Lufthansa Technik, D-ALAN

Die Zeit schreitet unaufhaltsam voran und so kommen und gehen auch in der Luftfahrt immer wieder Flugzeugtypen. Pioniere der Lüfte werden nur zum Teil erhalten und ein Großteil der alternden und ausgemusterten Maschinen landen meist in der Schrottpresse anstatt in Museen. So erging es beispielsweise auch der jahrelang am Hamburger Flughafen stehenden Boeing 707. Anfang Juni des Jahres 2021 begann für den Vierstrahler seine letzte Reise ehe er einige Tage später zerlegt wurde (wir berichteten). Anders hingegen ergeht es aktuell einer wahren Ikone der Luftfahrt.
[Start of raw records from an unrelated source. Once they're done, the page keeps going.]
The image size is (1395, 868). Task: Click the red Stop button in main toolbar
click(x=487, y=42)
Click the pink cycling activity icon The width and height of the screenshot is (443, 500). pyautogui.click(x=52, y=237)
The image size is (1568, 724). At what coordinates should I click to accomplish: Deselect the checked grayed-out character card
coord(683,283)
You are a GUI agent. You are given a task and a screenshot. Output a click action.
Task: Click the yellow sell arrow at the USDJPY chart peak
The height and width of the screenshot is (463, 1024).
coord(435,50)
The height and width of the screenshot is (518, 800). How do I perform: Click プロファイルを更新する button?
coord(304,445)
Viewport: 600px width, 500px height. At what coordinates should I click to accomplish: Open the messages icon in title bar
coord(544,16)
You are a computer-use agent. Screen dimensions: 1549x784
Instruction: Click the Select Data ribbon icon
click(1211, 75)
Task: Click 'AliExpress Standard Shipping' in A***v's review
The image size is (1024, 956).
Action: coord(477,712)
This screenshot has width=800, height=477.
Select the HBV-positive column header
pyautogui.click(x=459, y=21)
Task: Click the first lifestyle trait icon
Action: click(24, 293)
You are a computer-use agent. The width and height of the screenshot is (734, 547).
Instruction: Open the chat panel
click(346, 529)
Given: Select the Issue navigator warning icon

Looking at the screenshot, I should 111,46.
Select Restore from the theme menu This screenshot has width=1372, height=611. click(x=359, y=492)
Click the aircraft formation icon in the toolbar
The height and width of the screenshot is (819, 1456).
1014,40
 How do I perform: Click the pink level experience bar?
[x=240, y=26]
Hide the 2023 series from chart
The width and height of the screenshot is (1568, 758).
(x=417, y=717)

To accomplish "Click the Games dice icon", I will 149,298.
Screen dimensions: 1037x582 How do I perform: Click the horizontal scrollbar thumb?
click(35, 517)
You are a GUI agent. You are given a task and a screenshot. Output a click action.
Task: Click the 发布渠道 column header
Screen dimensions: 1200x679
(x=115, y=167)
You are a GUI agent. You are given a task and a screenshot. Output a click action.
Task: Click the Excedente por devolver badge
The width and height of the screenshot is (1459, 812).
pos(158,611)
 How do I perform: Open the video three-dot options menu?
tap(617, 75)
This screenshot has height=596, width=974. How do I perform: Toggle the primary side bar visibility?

Als eine von nur wenigen weltweit erhaltenen Lockheed L-1649A Starliner wird die Maschine mit der früheren Kennung N7316C aktuell in den Hallen der Lufthansa Technik (LHT) am Hamburger Flughafen aufwendig restauriert. Am heutigen Vormittag verließ das viermotorige Langstreckenflugzeug zum ersten Mal im Rahmen eines Presseevents gezogen von einem historischen Schlepper die Halle 15 auf dem Gelände der LHT.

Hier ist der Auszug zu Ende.